→ TESTO DELLA PAGINA:
----
Quello del valutare i post è un elemento presente in altri forum, e non ho mai colto appieno la sua utilità/costruttività, ad eccetto del solleticare l'autocompiacimento (e, nei casi peggiori, il mobbing) o il fomentare sostegno reciproco fra i membri di ognuna delle fazioni di una diatriba. Nulla di qualitativo, perché (per me) il valore di un giudizio è direttamente proporzionale alle competenze del giudicante (soppesabili solo molto parzialmente in un forum...). 
Non sono affatto sicuro che i benefici sarebbero più degli effetti collaterali (in un forum a bassa "frequentazione attiva", si rischia di perdere utenti che mal sopporterebbero vedersi assegnati "in piazza" giudizi negativi: come per le critiche, c'è chi le incassa bene, c'è chi si "destabilizza" e se ne va...).
----
[Righe da una raccolta di dati]
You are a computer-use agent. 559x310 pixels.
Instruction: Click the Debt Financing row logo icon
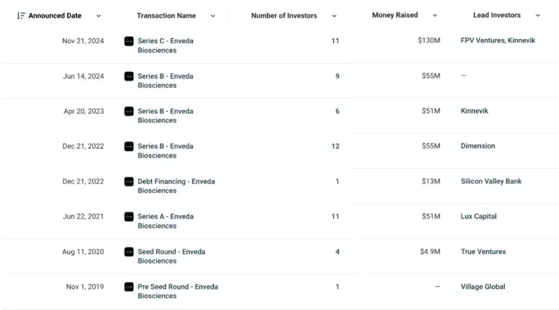[129, 181]
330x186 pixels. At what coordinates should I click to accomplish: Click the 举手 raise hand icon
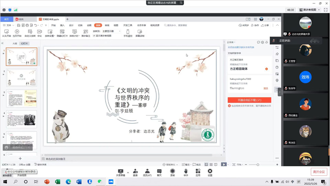click(x=186, y=172)
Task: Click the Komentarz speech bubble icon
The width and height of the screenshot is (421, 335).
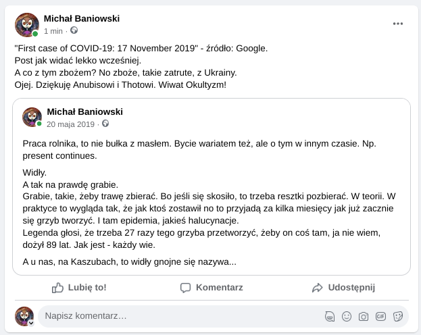Action: click(x=186, y=288)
----
→ COMPITI DA SVOLGERE:
1. Cita parola per parola le righe della raccolta di dati, a partire da quella che contiene "330x186 pixels. At" e fino all'ultima riga compresa. Lascia fuori le immagini.
2. Prosegui il testo sulla valutazione dei post nei forum, riprendendo dopo l'ultima frase riportata.
Il testo e le righe provengono da fonti diverse.

→ RISPOSTE:
1.
330x186 pixels. At what coordinates should I click to accomplish: Click the 举手 raise hand icon
click(x=186, y=172)
Task: Click the Komentarz speech bubble icon
The width and height of the screenshot is (421, 335).
Action: click(x=186, y=288)

2.
Da un lato, non credo che mi metterei a dare i voti ai post altrui, valutandone l'argomentazione, la chiarezza, la creatività o altro (come se fossi un professore che corregge i temi dei suoi studenti ;D ); dall'altro se i miei post ricevessero dei voti positivi o negativi, passato l'iniziale inorgoglimento o disappunto, mi chiederei quanto vale davvero quel giudizio firmato da un (quasi)sconosciuto.
Ovviamente se il sistema verrà implementato, non diserterò certo il forum, mi limiterò a non compilare "la pagella" altrui (e sarò anzi curioso di osservare le dinamiche che ne nasceranno), ma volevo comunque fornire un contributo critico in merito.
#1870
Citazione di: Eutidemo il 08 Aprile 2018, 07:32:16 AM
è uno strumento così raffinato e sottile, che, scientificamente, riesce persino a "capire" gli stessi meccanismi che lo predispongono a cadere in errore, e, quindi, ad evitare il più possibile di caderci.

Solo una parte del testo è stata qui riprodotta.